Understanding the Crypto Bank Runs
The 2022 crypto bank runs were like a dramatic episode of a reality show—complete with all the twists and turns that left viewers (and investors) on the edge of their seats. Centralized exchanges faced withdrawals that could make even the most composed poker player sweat. A new report by the Federal Reserve Bank of Chicago (FRBC) digs into the juicy details, revealing how the actions of crypto whales and some not-so-whale-like institutions stirred the perfect storm for a liquidity crisis.
The Domino Effect of Collapse
First up on the fallen crypto giant’s list was Terra, which undeniably kicked off a chain reaction. Following Terra’s implosion, platforms like Celsius and Voyager Digital felt the heat as customers skedaddled with their funds—20% and 14% outflows respectively. It was like a bad breakup where one partner’s trust issues lead to an avalanche of doubt. Celsius had thrown nearly a billion into Terra’s failed algorithmic stablecoin, demonstrating once again that not all that glitters is gold.

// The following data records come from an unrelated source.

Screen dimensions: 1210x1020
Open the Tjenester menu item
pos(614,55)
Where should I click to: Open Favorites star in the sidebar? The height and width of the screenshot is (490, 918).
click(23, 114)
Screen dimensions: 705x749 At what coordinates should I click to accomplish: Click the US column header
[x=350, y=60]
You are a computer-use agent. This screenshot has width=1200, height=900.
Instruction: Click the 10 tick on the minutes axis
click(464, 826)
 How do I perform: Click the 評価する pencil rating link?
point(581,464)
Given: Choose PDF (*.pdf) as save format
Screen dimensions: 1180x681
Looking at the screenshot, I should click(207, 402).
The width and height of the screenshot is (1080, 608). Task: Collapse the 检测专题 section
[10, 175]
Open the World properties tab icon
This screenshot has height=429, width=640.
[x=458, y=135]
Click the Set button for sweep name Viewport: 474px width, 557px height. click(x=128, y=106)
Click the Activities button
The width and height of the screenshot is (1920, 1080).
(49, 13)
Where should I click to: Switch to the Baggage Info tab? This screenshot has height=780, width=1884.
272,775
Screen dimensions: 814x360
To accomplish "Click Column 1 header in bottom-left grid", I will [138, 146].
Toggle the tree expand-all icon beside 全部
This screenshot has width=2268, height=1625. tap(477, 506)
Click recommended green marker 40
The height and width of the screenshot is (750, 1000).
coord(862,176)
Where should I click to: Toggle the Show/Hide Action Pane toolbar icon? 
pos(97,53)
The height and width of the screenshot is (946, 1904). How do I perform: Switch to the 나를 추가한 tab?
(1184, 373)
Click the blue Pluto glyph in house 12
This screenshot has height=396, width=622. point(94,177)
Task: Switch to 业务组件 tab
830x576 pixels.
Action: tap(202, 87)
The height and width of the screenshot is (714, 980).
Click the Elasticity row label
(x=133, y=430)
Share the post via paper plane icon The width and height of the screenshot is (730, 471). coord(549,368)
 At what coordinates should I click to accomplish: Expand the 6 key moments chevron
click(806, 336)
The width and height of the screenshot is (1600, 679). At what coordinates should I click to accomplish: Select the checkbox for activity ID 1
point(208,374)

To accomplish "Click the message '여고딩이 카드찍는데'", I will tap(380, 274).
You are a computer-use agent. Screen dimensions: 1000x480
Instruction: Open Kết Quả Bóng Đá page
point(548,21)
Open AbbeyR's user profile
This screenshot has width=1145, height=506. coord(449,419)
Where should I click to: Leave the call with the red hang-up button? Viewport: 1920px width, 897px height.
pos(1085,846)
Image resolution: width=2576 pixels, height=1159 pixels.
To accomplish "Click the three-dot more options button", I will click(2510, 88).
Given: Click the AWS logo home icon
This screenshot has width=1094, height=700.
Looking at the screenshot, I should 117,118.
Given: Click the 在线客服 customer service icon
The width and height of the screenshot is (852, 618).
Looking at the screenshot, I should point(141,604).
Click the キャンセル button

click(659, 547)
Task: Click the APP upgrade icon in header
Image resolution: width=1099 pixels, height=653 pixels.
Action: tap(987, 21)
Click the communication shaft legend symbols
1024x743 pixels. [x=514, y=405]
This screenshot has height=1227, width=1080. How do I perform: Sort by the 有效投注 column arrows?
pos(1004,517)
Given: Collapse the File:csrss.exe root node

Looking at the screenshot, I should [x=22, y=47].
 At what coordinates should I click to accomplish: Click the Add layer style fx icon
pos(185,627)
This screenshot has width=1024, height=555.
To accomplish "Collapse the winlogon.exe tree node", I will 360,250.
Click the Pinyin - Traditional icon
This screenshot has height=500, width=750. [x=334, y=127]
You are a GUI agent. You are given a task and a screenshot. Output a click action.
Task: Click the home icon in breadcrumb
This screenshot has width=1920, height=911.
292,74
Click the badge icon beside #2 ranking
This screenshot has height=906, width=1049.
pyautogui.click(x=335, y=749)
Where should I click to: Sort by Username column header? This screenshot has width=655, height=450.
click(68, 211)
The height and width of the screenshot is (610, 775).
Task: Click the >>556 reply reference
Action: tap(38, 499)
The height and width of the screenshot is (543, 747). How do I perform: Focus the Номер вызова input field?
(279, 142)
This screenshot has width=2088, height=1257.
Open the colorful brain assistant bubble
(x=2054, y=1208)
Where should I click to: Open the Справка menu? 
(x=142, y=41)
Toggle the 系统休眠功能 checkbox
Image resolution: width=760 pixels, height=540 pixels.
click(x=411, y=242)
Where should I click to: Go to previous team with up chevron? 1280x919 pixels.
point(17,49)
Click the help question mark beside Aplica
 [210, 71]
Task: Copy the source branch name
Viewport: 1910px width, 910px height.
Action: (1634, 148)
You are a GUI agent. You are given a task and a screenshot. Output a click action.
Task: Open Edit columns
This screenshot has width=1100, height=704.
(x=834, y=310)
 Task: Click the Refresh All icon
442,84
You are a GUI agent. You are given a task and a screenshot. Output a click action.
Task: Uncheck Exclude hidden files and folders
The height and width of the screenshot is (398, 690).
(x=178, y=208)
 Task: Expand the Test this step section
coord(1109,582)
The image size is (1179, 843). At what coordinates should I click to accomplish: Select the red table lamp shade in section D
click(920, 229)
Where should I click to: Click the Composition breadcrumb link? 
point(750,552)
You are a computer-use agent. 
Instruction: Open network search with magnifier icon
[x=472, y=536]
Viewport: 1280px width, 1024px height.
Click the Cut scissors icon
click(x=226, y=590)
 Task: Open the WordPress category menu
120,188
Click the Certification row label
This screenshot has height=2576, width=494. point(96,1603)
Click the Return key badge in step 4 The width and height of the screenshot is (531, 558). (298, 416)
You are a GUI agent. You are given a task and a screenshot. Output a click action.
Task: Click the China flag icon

Three Arrows Capital: The Hedge Fund That Took Down Several Ships
Next on our tour of devastation was the dramatic exit of Three Arrows Capital (3AC). By July 2022, the winds had shifted yet again, and Celsius and Voyager were left patching up their balance sheets as they witnessed outflows of 10% and 39%. It was a classic case of spreading risk—without a life jacket in sight. With billions lent out to 3AC, firms like Genesis Capital and BlockFi were sailing in troubled waters, desperately trying to avoid the iceberg that the hedge fund had become.
FTX: The Titanic of Crypto Exchanges
Fast forward to November 2022, enter FTX—the crypto exchange that was once sailing smoothly until it found itself on the slippery slope of scandal. After the news of financial instability broke, FTX lost over 37% of customer funds like a paper boat caught in a storm. Comparatively, firms connected to FTX—like Genesis and BlockFi—saw their customers withdraw around 21% and 12% respectively. The tidal wave of panic was palpable, drowning many along the way.
The Aftermath: What Can We Learn?
Surprisingly, while the retail customers cried over spilled crypto, it was those hefty institutional account holders—those with investments over $500,000—that really sent the alarms ringing. A staggering 35% of all withdrawals at Celsius came from the elite club of high-rollers with accounts exceeding $1 million. Clearly, big money, big problems.
However, the true villain? The high-yield promise of precarious investments offered by crypto lending firms, luring investors in like moths to a flame. Unlike traditional banks, these platforms didn’t have safety nets. When market tides changed, panic set in faster than a cat on a hot tin roof.